Перед смертью Маттеи удалось добиться строительства первого в Италии пробного ядерного реактора и открыть новую дочернюю компанию ЕНИ, названную ЕНЕЛ, государственную электрическую компанию, чтобы развивать электросети с амбициозными планами использования в перспективе ядерной энергии. Кроме своих соглашений с Ираном, Египтом и Советским Союзом на поставки нефти, Маттеи подписал подобные соглашения с Марокко, Суданом, Танзанией, Ганой, Индией и Аргентиной.
Освещая смерть Маттеи, лондонский еженедельник британского финансового истеблишмента «Экономист», который был основан в 1840-е годы для лоббирования отмены Хлебных законов и принадлежал трасту лорда Каудрея из «Рояйл Датч Шелл», поместил следующий редакционный комментарий: «Каким бы великим или каким бы зловещим человеком не был Энрико Маттеи, он надолго останется предметом страстных дебатов: его можно поместить куда-нибудь между Детердингом (из «Ройял Датч Шелл») и Крюгером (Ивар Крюгер, шведский финансист, который умер в 1931 году тоже при странных обстоятельствах).

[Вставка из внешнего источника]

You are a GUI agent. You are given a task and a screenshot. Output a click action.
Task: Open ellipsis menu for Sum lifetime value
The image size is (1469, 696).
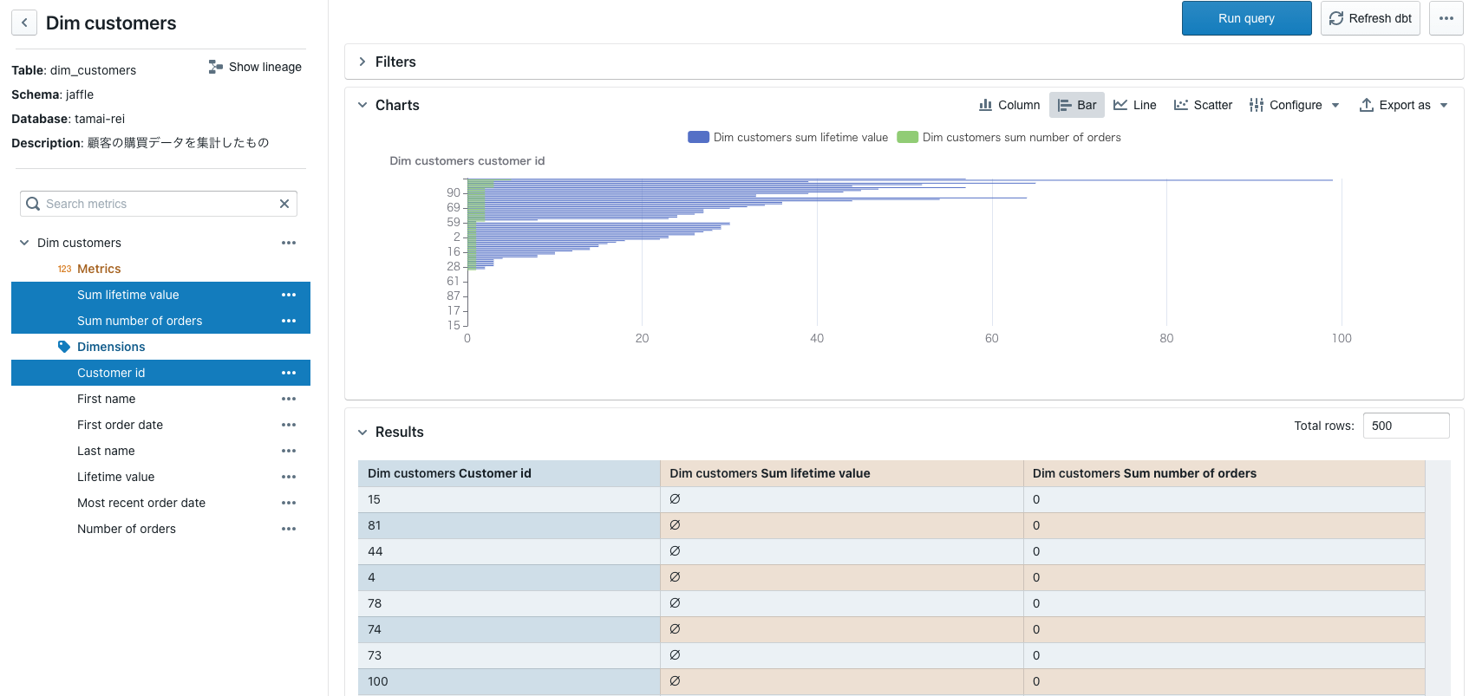289,295
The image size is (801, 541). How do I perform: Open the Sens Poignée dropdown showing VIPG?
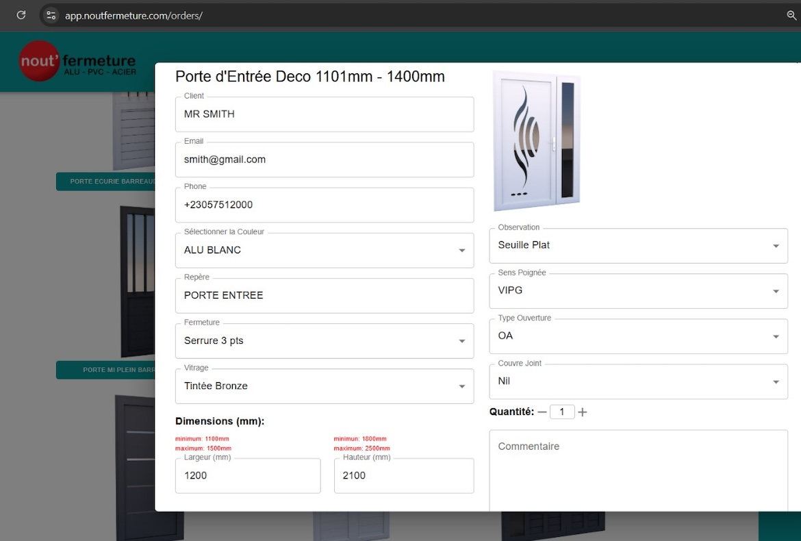click(776, 290)
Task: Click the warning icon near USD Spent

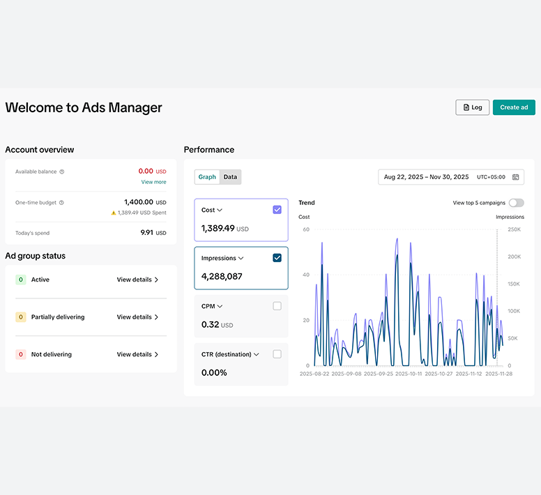Action: pyautogui.click(x=113, y=213)
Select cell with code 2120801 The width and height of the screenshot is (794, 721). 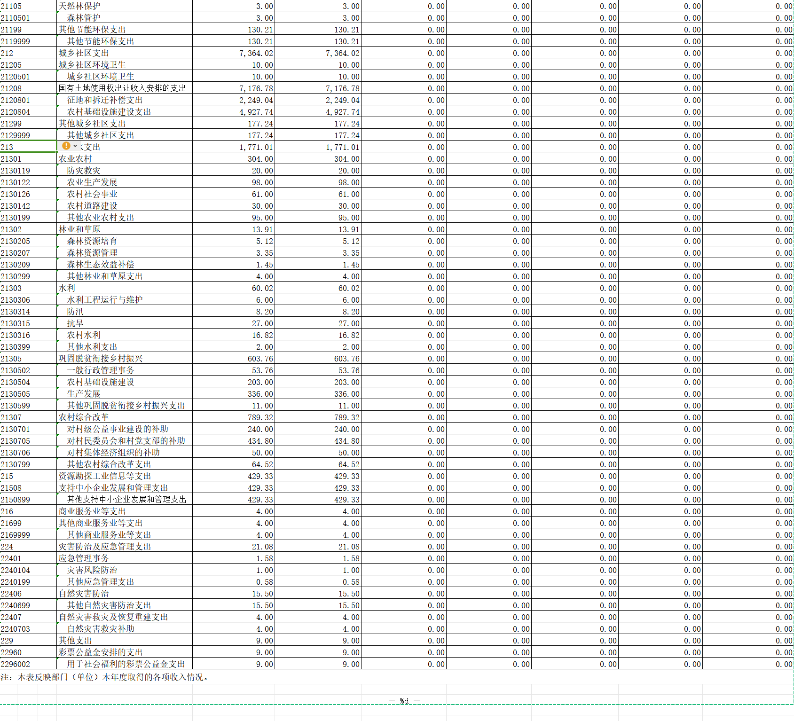(28, 100)
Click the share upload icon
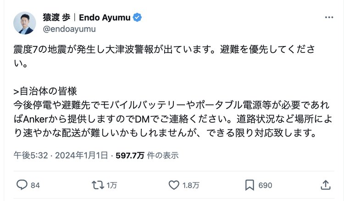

Но трудно себе представить в мировой нефтяной сфере или в Италии любого другого человека, кроме Маттеи, чей внезапный уход со сцены мог бы привести к таким изменениям. "Нью-Йорк Таймс" назвала его «самым важным человеком в Италии», который более, нежели кто-либо другой, участвовал в сотворении послевоенного «итальянского экономического чуда».
Перед самой своей смертью Маттеи готовился к поездке в США для встречи с президентом Джоном Ф. Кеннеди, который в то время оказывал давление на американские нефтяные компании, чтобы несколько ослабить напряженность в отношениях с Маттеи. Повестка переговоров Кеннеди и Маттеи так и не была реализована. Можно только строить догадки о возможностях. Вместо этого менее чем через год и сам Кеннеди был убит, а кровавый след также вел к дверям американской разведки через сеть организованных преступных элементов.